**Texte de la page**
***

Les partis communistes ayant trahi, ils sont devenus le fer de lance de la contre-révolution. Grâce au prestige de la révolution russe et au nom de la défense de la "patrie socialiste", ils ont saboté les luttes ouvrières provoquées par la crise de 1929 et ont embrigadé les ouvriers dans la Seconde guerre mondiale. La défaite ouvrière était si profonde que le prolétariat n'a pas réussi à réagir contre la guerre impérialiste comme il l'avait fait en 1917-18 notamment en Russie et en Allemagne. A la fin de la guerre, le PCF, par exemple, avait réussi à entraîner les ouvriers derrière les drapeaux tricolores avec des slogans comme : "A chacun son boche". L'Humanité titrait : "Vive la France éternelle !". Par la suite, il y avait eu des luttes ouvrières importantes, mais les partis de gauche et les syndicats avaient réussi à les contrôler et à les canaliser sur des mots d'ordre bourgeois. Et puis le "boom économique" d'après-guerre a endormi pendant un certain temps la combativité ouvrière.
Mai 68 ouvre un cours nouveau aux affrontements de classe
Mais lorsque les derniers feux de la reconstruction du second après guerre se sont éteints et que le capitalisme a de nouveau été confronté à la crise ouverte de son économie, à la fin des années 1960, le prolétariat a redressé la tête. "Mai 1968" en France, le "mai rampant" de 1969 en Italie, les combats de l'hiver 1970 en Pologne et toute une série de luttes ouvrières en Europe et sur d'autres continents : c'en était fini de la contre-révolution.
C'est ainsi que s'est ouvert un cours nouveau avec en perspective, non pas la guerre impérialiste, mais des affrontements décisifs entre prolétariat et bourgeoisie, dont l'issue déterminera la marche de la société vers la révolution ou une troisième guerre mondiale.
En conformité avec cette perspective on a assisté depuis 68, et particulièrement au cours des années 80, au développement de la combativité et de la conscience de la classe ouvrière, cette dernière se manifestant particulièrement à travers une méfiance grandissante envers la gauche et les syndicats et plus généralement les institutions démocratiques. Ce fait est très important puisque ces organisations, qui avaient été les principaux instruments de la bourgeoisie pour maintenir la chape de la contre-révolution sur la classe ouvrière, se trouvent encore être depuis 68 le premier obstacle au développement des luttes ouvrières. Ce sont donc elles qui constituent le principal danger contre la classe ouvrière et non pas le fascisme qui n'est plus à l'ordre du jour.
Les campagnes démocratiques contre la lutte de classe
Pour faire face à cette situation, la bourgeoisie a développé depuis 68 des campagnes idéologiques destinées à faire diversion et à affaiblir la conscience de la classe ouvrière. Parmi celles-ci, les campagnes démocratiques agitant un danger fasciste occupent une place de choix. Présentant l'extrême-droite comme l'ennemi principal, elles ont pour but de rabattre les prolétaires vers la démocratie qui n'est autre que le visage que se donne la dictature du capital pour mystifier la classe ouvrière, et dissimuler ainsi le rôle de premier ordre joué par la gauche dans la défense de l'ordre capitaliste.

***

**Données fournies**

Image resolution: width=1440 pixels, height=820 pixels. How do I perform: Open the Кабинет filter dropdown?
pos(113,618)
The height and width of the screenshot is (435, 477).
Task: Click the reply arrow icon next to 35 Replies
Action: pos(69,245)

***

**Exercices proposés**
A. Citez le passage du texte sur Mai 68 et la lutte de classe qui commence par « C'est ainsi que » et se poursuit jusqu'à « troisième guerre mondiale. ».
B. D'après le texte sur Mai 68 et la lutte de classe, quel titre L'Humanité affichait-elle à la fin de la guerre ?

**Corrigé des exercices**
A.
C'est ainsi que s'est ouvert un cours nouveau avec en perspective, non pas la guerre impérialiste, mais des affrontements décisifs entre prolétariat et bourgeoisie, dont l'issue déterminera la marche de la société vers la révolution ou une troisième guerre mondiale.

B. L'Humanité titrait : « Vive la France éternelle ! ».